→ CONSIGNE 1: Recopiez sans rien changer le passage du texte sur Catherine de Médicis à Chenonceau qui va de « Catherine apporta également » à « la reine mère. », ces deux bouts compris.
→ CONSIGNE 2: Reprenez le texte sur Catherine de Médicis à Chenonceau là où il s'arrête, et écrivez la suite.

→ TEXTE ÉTUDIÉ:
____________________

À la mort d'Henri II en 1559, Catherine de Médicis, son épouse délaissée, prit sa revanche. Elle obligea Diane de Poitiers à lui céder Chenonceau en échange du château de Chaumont. La reine mère, désormais régente du royaume, fit de Chenonceau sa résidence principale et le siège de son gouvernement.

Catherine apporta à son tour ses modifications au château. Elle fit construire sur le pont la galerie qui porte aujourd'hui son nom, prolongeant ainsi l'œuvre de sa rivale. Cette galerie de 60 mètres, véritable salon suspendu au-dessus de l'eau, servait de salle de bal et de réception. C'est là que Catherine organisait les somptueuses fêtes qui firent la renommée de la cour de France.

Mais Catherine de Médicis fit aussi de Chenonceau un lieu de pouvoir. C'est dans le cabinet vert, sa pièce favorite, qu'elle tenait son conseil et recevait les ambassadeurs. Depuis cette pièce de 15 m², avec vue sur le Cher, Catherine régna sur la France pendant près de 30 ans. On raconte que c'est à Chenonceau qu'elle aurait planifié le massacre de la Saint-Barthélemy en 1572.

Catherine apporta également un soin particulier à la décoration intérieure du château. Elle fit venir d'Italie des artistes de renom pour réaliser les fresques et les sculptures qui ornent les salles. Le grand escalier, chef-d'œuvre de l'art Renaissance, fut construit sur son ordre. Avec ses voûtes ornées de caissons sculptés et ses marches en pierre de taille, il témoigne du goût et de la magnificence de la reine mère.

____________________

→ ENTRÉES LISTÉES:

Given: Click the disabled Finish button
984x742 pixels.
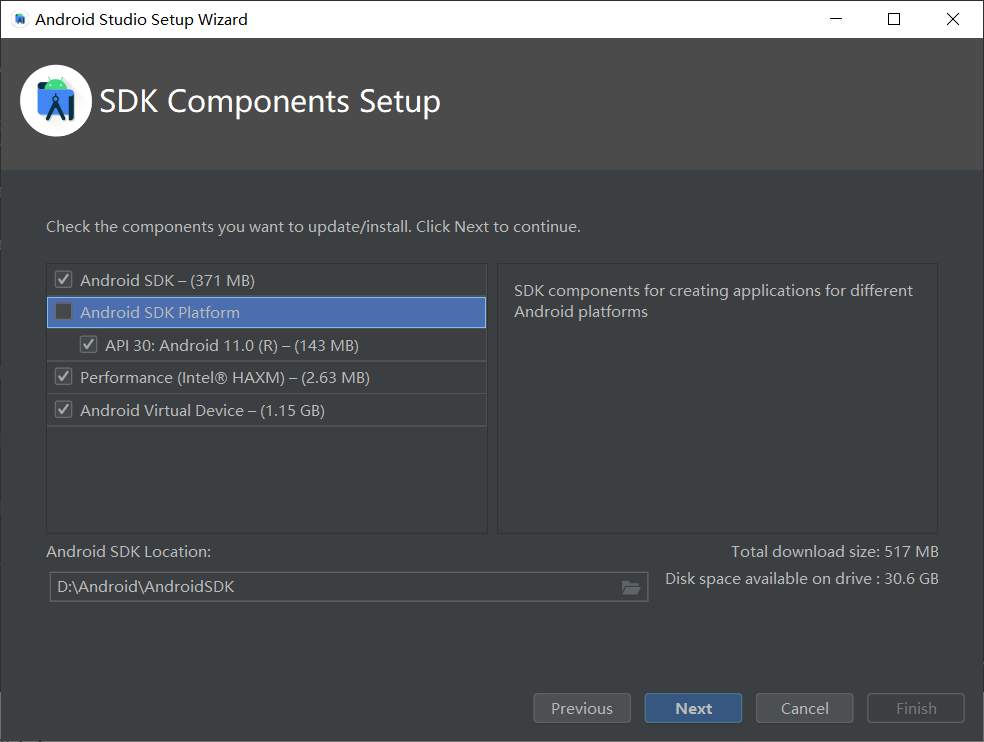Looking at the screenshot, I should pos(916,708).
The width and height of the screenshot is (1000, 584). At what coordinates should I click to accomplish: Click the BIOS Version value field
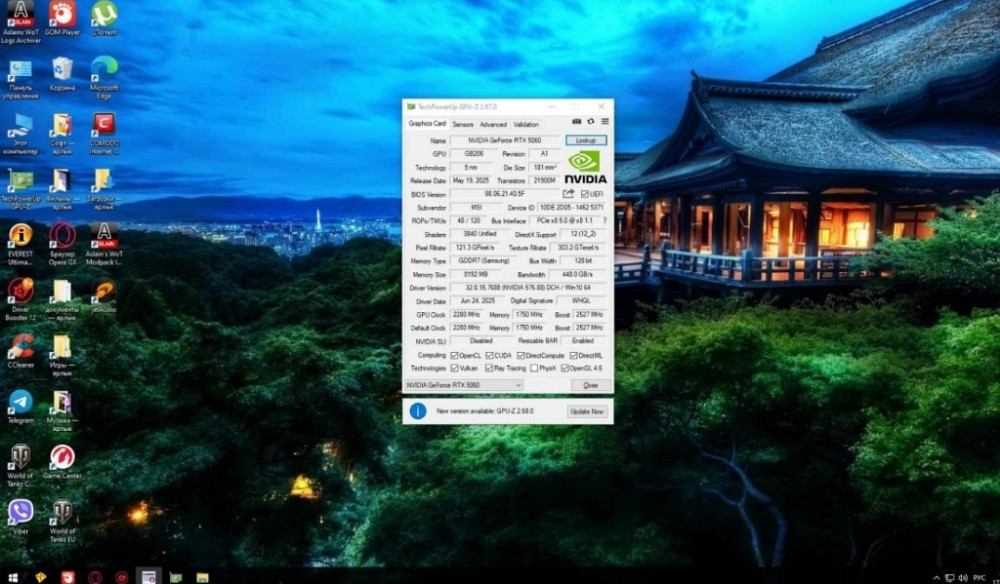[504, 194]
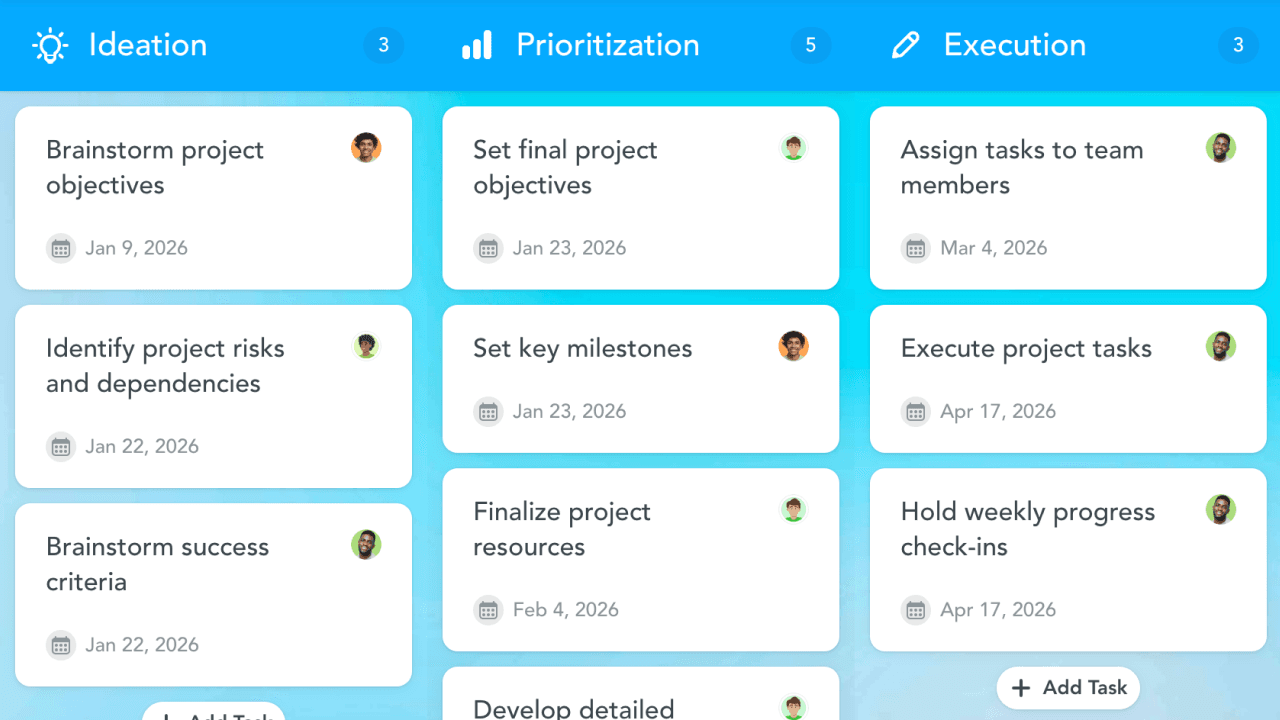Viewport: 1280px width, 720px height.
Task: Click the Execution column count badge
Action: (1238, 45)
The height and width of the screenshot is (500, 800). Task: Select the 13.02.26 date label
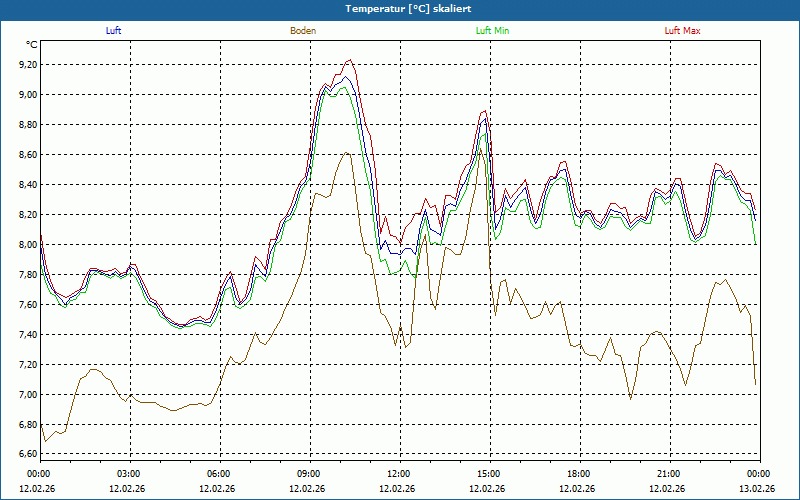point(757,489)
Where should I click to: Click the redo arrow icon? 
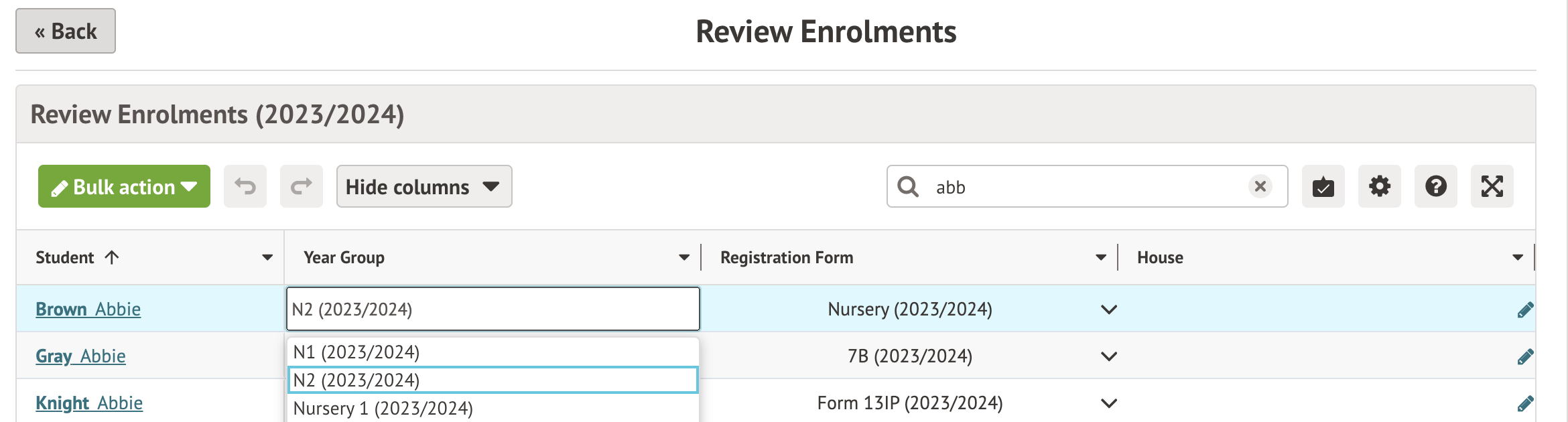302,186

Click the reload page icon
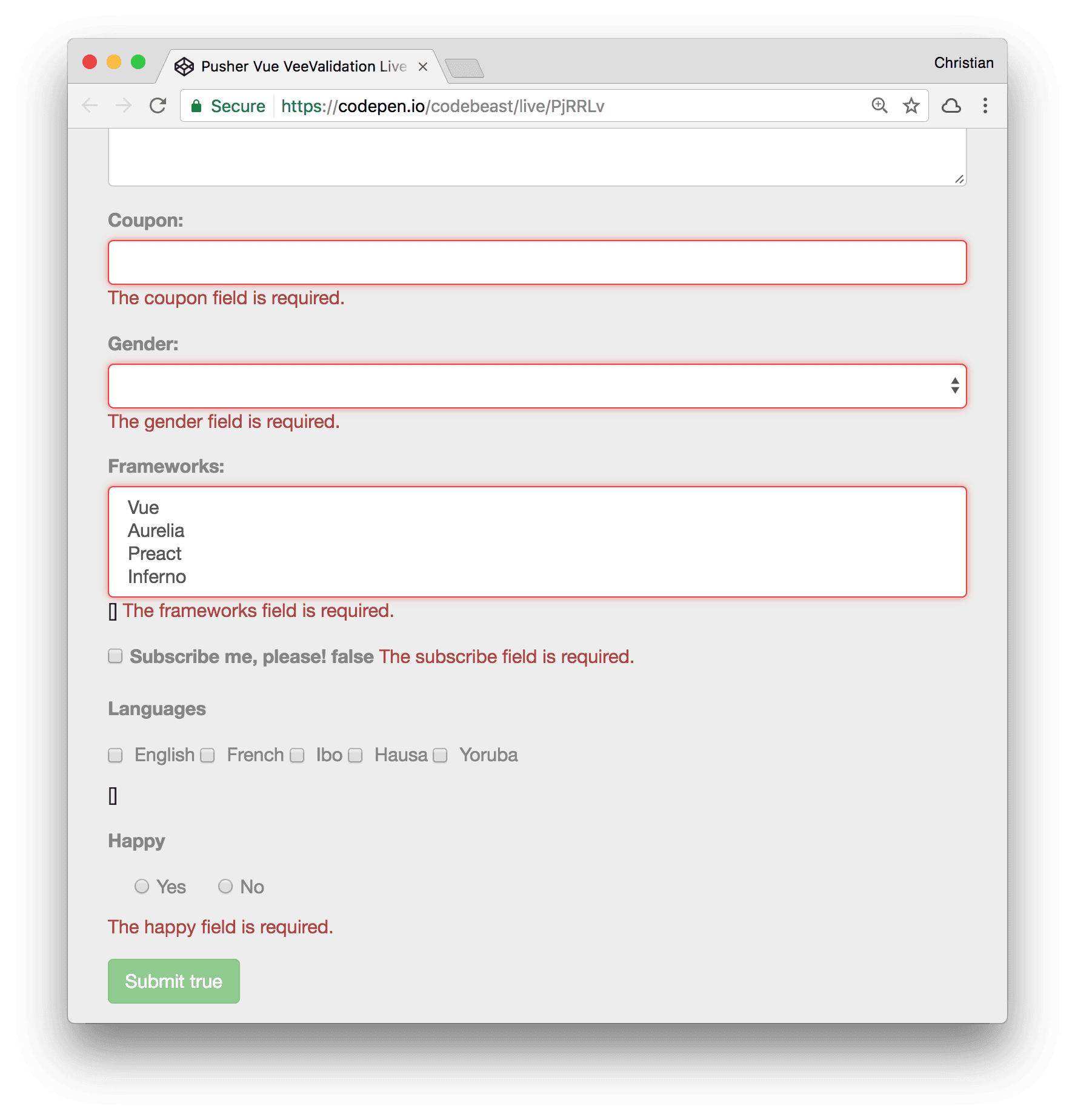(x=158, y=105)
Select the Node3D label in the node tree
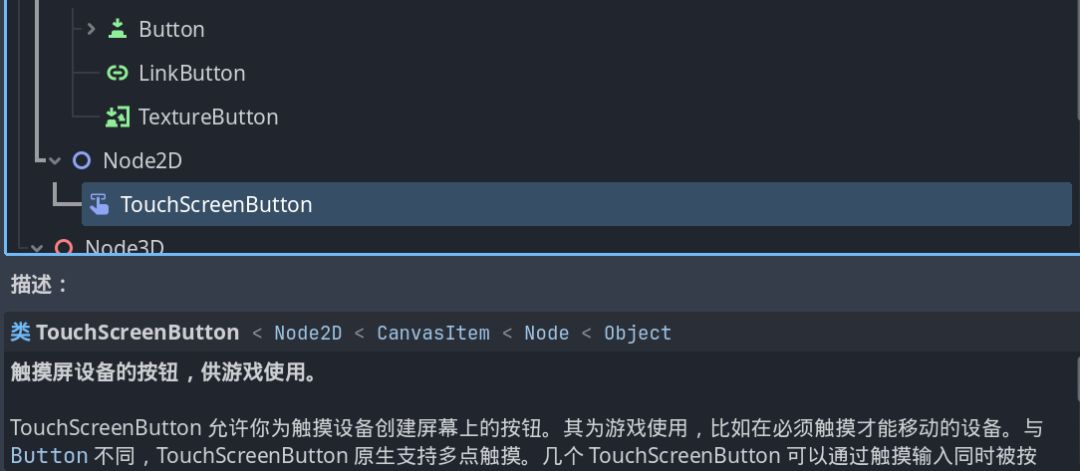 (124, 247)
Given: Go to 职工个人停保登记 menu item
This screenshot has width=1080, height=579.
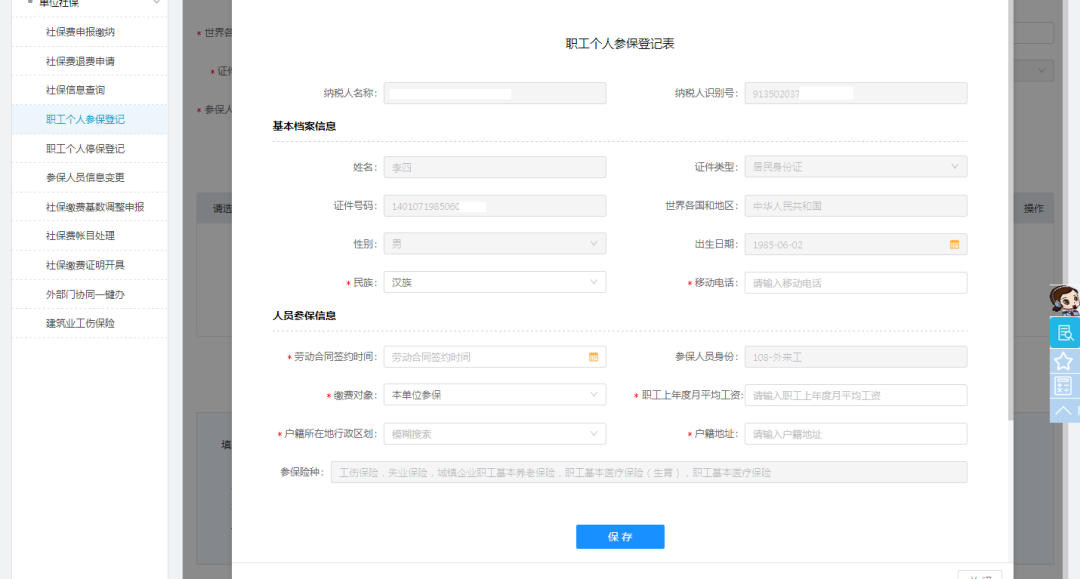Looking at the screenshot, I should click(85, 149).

____________________

→ RÉSULTAT 1:
Catherine apporta également un soin particulier à la décoration intérieure du château. Elle fit venir d'Italie des artistes de renom pour réaliser les fresques et les sculptures qui ornent les salles. Le grand escalier, chef-d'œuvre de l'art Renaissance, fut construit sur son ordre. Avec ses voûtes ornées de caissons sculptés et ses marches en pierre de taille, il témoigne du goût et de la magnificence de la reine mère.

→ RÉSULTAT 2:
Un château qui a traversé les siècles, témoin de l'histoire de France

Après la mort de Catherine de Médicis en 1589, Chenonceau connut une histoire mouvementée. Propriété de la couronne, il fut donné en cadeau, vendu, racheté, au gré des soubresauts de l'histoire. Au 18e siècle, Madame Dupin, femme de lettres et figure des Lumières, y tint un salon littéraire réputé. Voltaire, Montesquieu et Rousseau furent ses hôtes.

Pendant la Révolution française, Chenonceau fut miraculeusement épargné. Transformé en hôpital militaire pendant la Première Guerre mondiale, il accueillit plus de 2000 soldats blessés. Pendant la Seconde Guerre mondiale, sa galerie sur le Cher servit de passage entre la zone libre et la zone occupée, permettant à de nombreuses personnes d'échapper aux nazis.

Aujourd'hui, le Château de Chenonceau est le deuxième château le plus visité de France après Versailles. Chaque année, près d'un million de visiteurs viennent découvrir ce lieu chargé d'histoire, qui a vu se croiser les destins de deux femmes d'exception. De Diane de Poitiers à Catherine de Médicis, Chenonceau garde la mémoire de ces dames de cœur et de pouvoir qui ont façonné son histoire et sa légende.